Verstrekte gegevens:
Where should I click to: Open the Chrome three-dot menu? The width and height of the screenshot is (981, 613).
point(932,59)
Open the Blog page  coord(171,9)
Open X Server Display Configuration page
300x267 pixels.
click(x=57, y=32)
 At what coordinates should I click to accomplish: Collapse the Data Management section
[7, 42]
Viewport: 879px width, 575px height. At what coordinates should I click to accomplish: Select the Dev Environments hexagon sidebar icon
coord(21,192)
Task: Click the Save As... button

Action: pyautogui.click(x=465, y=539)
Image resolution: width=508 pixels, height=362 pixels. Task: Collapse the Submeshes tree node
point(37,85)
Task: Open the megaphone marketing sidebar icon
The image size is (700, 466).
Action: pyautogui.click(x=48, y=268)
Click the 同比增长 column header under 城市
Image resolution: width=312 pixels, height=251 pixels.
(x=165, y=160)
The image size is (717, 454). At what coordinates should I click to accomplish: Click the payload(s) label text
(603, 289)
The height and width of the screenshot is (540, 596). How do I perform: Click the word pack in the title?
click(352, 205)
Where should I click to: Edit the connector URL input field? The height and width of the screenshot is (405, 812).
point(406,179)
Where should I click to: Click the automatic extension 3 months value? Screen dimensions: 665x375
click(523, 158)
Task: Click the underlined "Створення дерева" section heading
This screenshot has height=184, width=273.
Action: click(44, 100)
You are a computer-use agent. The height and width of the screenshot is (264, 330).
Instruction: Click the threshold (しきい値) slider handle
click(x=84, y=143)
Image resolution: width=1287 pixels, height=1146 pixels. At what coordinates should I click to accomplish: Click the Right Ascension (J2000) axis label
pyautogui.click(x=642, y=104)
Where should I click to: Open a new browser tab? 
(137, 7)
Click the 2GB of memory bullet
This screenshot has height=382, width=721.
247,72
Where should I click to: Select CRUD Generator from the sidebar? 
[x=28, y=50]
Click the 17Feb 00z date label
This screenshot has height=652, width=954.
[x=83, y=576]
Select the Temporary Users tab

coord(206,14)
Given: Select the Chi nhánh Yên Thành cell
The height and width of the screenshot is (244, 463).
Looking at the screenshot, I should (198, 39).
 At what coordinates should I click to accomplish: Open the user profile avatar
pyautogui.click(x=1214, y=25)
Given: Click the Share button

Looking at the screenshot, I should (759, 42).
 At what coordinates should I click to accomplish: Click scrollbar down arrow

Gegeven opdracht: Kopieer alle regels van de bovenstaande lijst letterlijk, van de eerste tot en met de laatste.

Antwoord opdracht:
Where should I click to: Open the Chrome three-dot menu? The width and height of the screenshot is (981, 613).
point(932,59)
Open the Blog page  coord(171,9)
Open X Server Display Configuration page
300x267 pixels.
click(x=57, y=32)
 At what coordinates should I click to accomplish: Collapse the Data Management section
[7, 42]
Viewport: 879px width, 575px height. At what coordinates should I click to accomplish: Select the Dev Environments hexagon sidebar icon
coord(21,192)
Task: Click the Save As... button

Action: pyautogui.click(x=465, y=539)
Image resolution: width=508 pixels, height=362 pixels. Task: Collapse the Submeshes tree node
point(37,85)
Task: Open the megaphone marketing sidebar icon
The image size is (700, 466).
Action: pyautogui.click(x=48, y=268)
Click the 同比增长 column header under 城市
Image resolution: width=312 pixels, height=251 pixels.
(x=165, y=160)
The image size is (717, 454). At what coordinates should I click to accomplish: Click the payload(s) label text
(603, 289)
The height and width of the screenshot is (540, 596). How do I perform: Click the word pack in the title?
click(352, 205)
Where should I click to: Edit the connector URL input field? The height and width of the screenshot is (405, 812).
point(406,179)
Where should I click to: Click the automatic extension 3 months value? Screen dimensions: 665x375
click(523, 158)
Task: Click the underlined "Створення дерева" section heading
This screenshot has height=184, width=273.
Action: click(44, 100)
You are a computer-use agent. The height and width of the screenshot is (264, 330).
Instruction: Click the threshold (しきい値) slider handle
click(x=84, y=143)
Image resolution: width=1287 pixels, height=1146 pixels. At what coordinates should I click to accomplish: Click the Right Ascension (J2000) axis label
pyautogui.click(x=642, y=104)
Where should I click to: Open a new browser tab? 
(137, 7)
Click the 2GB of memory bullet
This screenshot has height=382, width=721.
247,72
Where should I click to: Select CRUD Generator from the sidebar? 
[x=28, y=50]
Click the 17Feb 00z date label
This screenshot has height=652, width=954.
[x=83, y=576]
Select the Temporary Users tab

coord(206,14)
Given: Select the Chi nhánh Yên Thành cell
The height and width of the screenshot is (244, 463).
Looking at the screenshot, I should (198, 39).
 At what coordinates should I click to accomplish: Open the user profile avatar
pyautogui.click(x=1214, y=25)
Given: Click the Share button

Looking at the screenshot, I should (759, 42).
 At what coordinates should I click to accomplish: Click scrollbar down arrow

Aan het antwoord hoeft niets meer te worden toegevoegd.